No rastro de uma brasileira em Paris é uma crônica sobre Eufrásia Teixeira Leite, uma mulher digna de nota.
No rastro de uma brasileira em Paris é também um roteiro turístico intitulado Brasil-Paris.
Por Eneida Queiroz
Conexão. É uma coisa que buscamos em todos os lugares e em todas as pessoas.
Em Paris, cada esquina parece ser um ponto turístico e, por vezes, mais que isso: um verdadeiro ponto de conexão. Para aqueles que gostam de arte e literatura, é comum que façam questão de ir ao café em que Hemingway, Picasso e Simone de Beauvoir costumavam frequentar: o Café de Flore. Já outros preferem visitar lugares onde seus filmes prediletos foram filmados: como o café do filme Amelie Poulain, Les Deux Moulins, em Montmartre. Exemplos assim são incontáveis!
Está chegando a hora de nós, brasileiros, criarmos o nosso percurso de reverência em Paris. As nossas conexões! O livro “A história do Brasil nas ruas de Paris”, de Maurício Torres Assunção, narra a história de vários brasileiros que moraram nessa cidade. Musealizar essas histórias, criando percursos turístico-culturais, como uma visita guiada que mescla céu aberto e interiores, seria muito interessante: um Museu de Percurso Brasil-Paris!
Hoje vamos conhecer Eufrásia Teixeira Leite. Uma mulher digna de nota, que nasceu na cidade de Vassouras em 1850. Herdeira de barões e comissários do café, ela foi uma das primeiras mulheres a se lançar na bolsa de valores! Foi com inteligência financeira que Eufrásia multiplicou por dez a herança que o pai lhe legou. Por estar montada na grana e ter bom gosto, podia dar-se ao luxo de usar roupas de Charles Worth [o criador da alta costura] e encomendava quadros a pintores renomados, como Carolus Duran!
Se fizermos um “Percurso Eufrásia” pelas ruas de Paris, andaríamos por ruas, jardins, museus, lojas, teatros e hotéis.

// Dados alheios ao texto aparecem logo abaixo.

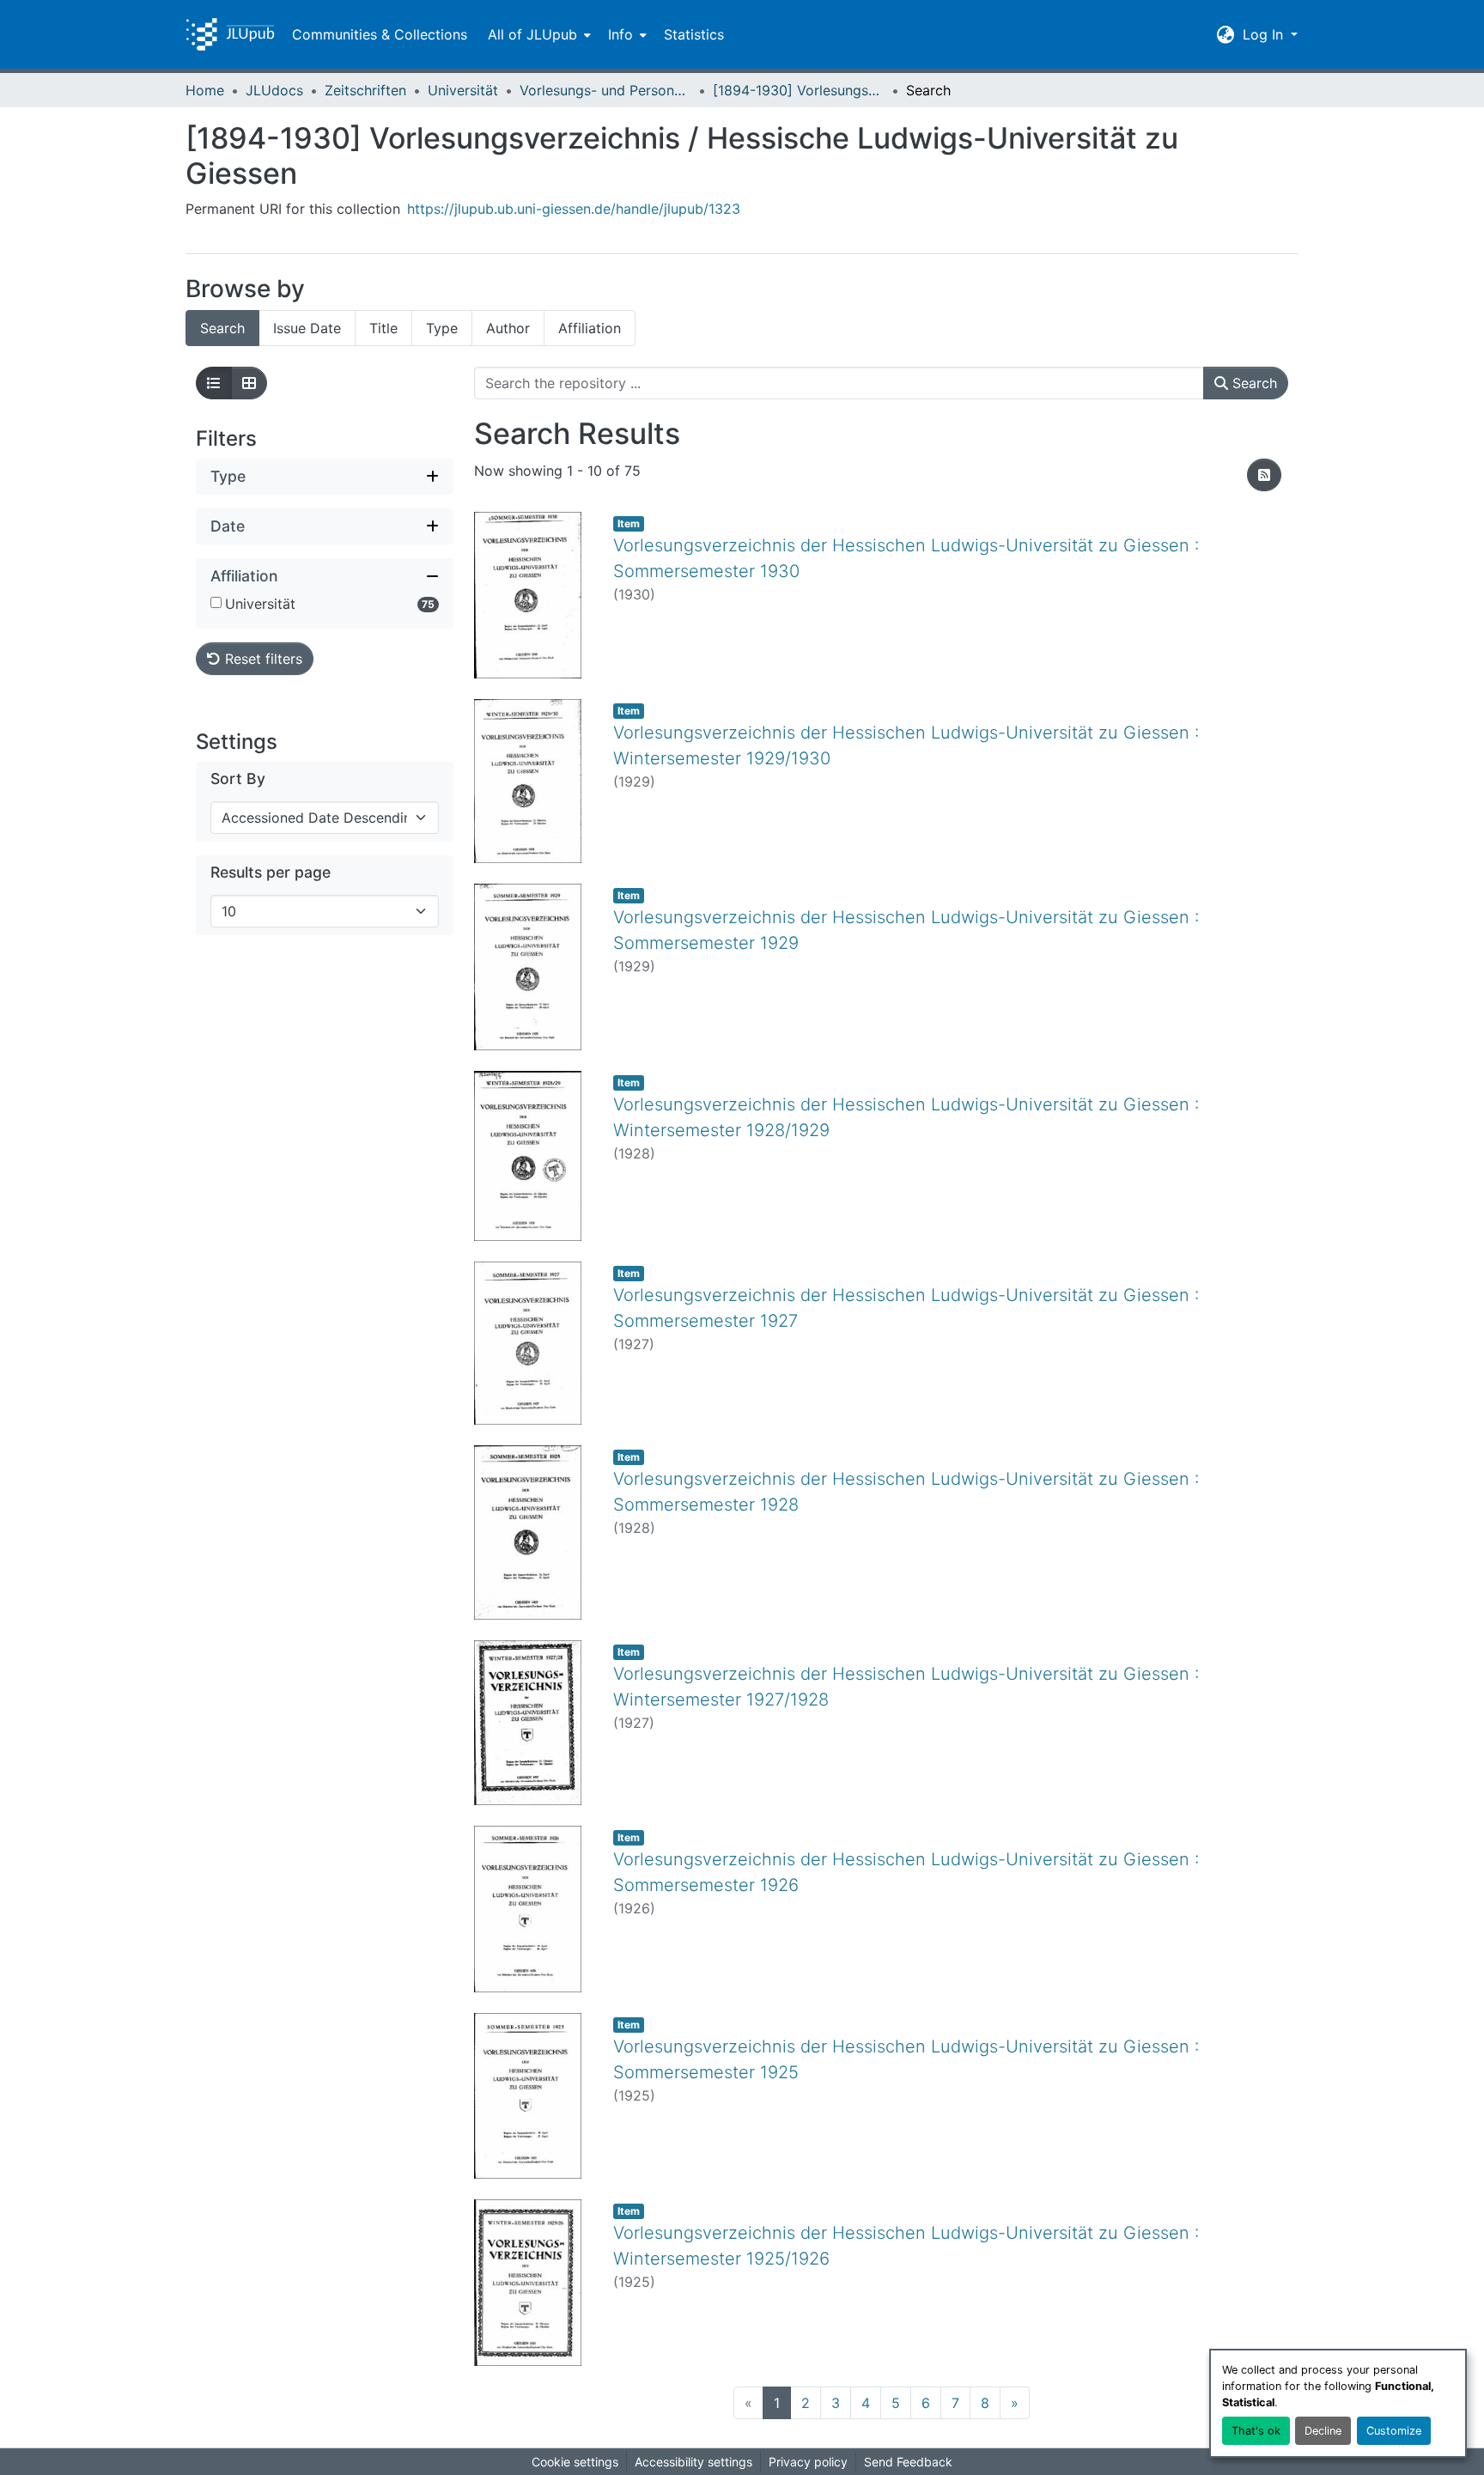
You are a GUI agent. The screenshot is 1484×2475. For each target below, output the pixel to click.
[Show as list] (214, 383)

Venham comigo no rastro de Eufrásia? Vamos começar embaixo do Arco do Triunfo, porque vamos passar na frente da casa de Eufrásia!
O Percurso Eufrásia
1) Bem-vindos ao Arco do Triunfo! Tenham em mente que a Paris que vocês conhecem hoje foi remodelada com a reforma Haussmann em meados do século XIX. Haussmann era o nome do prefeito de Paris entre 1853 e 1870. Ele mandou abaixo a arquitetura medieval que ainda sobrevivia na cidade e construiu grandes bulevares. Como essas 12 avenidas que vocês estão vendo aqui, ao redor do Arco do Triunfo: esse desenho forma um Sol, uma estrela! Por isso esse cruzamento circular onde está o Arco, com seus 12 raios, é conhecido como Place de l’Etoile. Na Champs Élysées, a principal avenida entre os 12 raios, erigiram-se os palacetes que vocês estão aqui vendo. Era chique morar aqui. Se vocês pegarem a calçada da esquerda e forem olhando as fachadas, encontrarão a placa na residência do nosso Santos Dumont, que além de gênio era riquíssimo. E as ruas vizinhas também tinham seu prestígio: peguem a calçada da direita e andem até a loja da Louis Vuitton. Em seguida entrem na Rua Bassano, a rua de Eufrásia, e desçam até encontrar o número 40. Pronto, vocês estão diante de um hôtel particulier, uma casa de vários andares, todos da mesma proprietária.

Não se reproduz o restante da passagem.